The press release added that a team of researchers at Zewail City have collected and analyzed data from previous research on protein-linked DNA breaks (PDB) caused by topoisomerases to understand how they are formed, how they are repaired and their role in certain cancers.
The team – encompassing Mohammed Ashour and Reham Attya and led by Prof. El-Khamisy-has published its findings on February 19, 2015, in Nature Review Cancer.
“By understanding the behavior of these enzymes in different tissues, at different genomic loci, and across individuals, we can then unitize this knowledge to create specialized treatments that rely on genomic differences between patients” said Prof. Sherif El-Khamisy, the senior author in the study and director of the Center for Genomics at Zewail City of Science and Technology.
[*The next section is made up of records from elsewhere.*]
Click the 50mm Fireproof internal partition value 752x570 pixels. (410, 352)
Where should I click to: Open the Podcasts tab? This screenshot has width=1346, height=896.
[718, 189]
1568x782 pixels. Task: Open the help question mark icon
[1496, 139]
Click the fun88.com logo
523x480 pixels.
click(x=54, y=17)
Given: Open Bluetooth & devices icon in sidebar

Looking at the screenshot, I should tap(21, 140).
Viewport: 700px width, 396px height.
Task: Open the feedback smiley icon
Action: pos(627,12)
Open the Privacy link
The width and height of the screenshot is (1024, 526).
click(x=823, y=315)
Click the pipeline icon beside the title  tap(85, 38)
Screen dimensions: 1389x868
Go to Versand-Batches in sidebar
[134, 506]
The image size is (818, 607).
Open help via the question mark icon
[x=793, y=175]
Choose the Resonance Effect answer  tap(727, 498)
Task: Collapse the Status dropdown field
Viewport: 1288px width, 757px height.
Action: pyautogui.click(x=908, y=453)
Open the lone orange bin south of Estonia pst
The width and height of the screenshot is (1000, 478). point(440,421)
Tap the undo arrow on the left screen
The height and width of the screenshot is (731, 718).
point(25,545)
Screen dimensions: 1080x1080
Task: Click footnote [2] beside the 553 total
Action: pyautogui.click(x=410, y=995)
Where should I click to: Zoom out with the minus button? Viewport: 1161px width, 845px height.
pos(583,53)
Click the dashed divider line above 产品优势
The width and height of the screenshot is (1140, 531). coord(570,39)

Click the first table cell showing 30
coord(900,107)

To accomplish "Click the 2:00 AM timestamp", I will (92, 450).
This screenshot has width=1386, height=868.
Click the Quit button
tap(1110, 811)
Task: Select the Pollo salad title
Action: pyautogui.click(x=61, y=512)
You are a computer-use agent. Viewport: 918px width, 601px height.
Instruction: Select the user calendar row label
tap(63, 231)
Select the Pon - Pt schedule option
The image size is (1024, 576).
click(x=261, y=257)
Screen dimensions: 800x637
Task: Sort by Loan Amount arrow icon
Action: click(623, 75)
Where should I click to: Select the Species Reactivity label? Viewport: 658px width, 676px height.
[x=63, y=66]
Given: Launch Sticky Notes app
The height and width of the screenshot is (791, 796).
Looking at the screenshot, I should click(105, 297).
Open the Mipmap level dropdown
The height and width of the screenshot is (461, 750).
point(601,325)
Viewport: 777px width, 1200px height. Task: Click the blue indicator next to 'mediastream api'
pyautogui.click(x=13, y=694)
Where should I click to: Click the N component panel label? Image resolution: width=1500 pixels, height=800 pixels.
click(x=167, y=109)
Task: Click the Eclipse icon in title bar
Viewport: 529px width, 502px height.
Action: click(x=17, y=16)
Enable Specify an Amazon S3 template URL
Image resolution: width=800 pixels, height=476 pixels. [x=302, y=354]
“Defects in the operation of topoisomerases can cause changes in the chromosomal rearrangement within cells, which can trigger cancer development. However, these defects can also result in the death of cells, which is a tool that has been widely used by doctors to kill cancerous cells. The team found that, while topoisomerases are widespread throughout the body, they seem to cause cancer in certain tissues only” the press stated.
As the press expressed, sometimes genetic defects can cause the topoisomerases to get trapped on the DNA during its activities.
“Unexpectedly, hormones like androgen and estrogen were found to trap topoisomerases at the promoter site of some genes. Since the prostate and breast cells are hormone dependent, they are more susceptible to the development of chromosomal instability mediated by topoisomerases,” explained Ashour, the first author in the study.
Moreover, the team put forward new concepts on how to explain and then exploit this intriguing tissue specificity to combat cancer. They argue for a systems biology approach to utilize genomic differences in personalized medicine.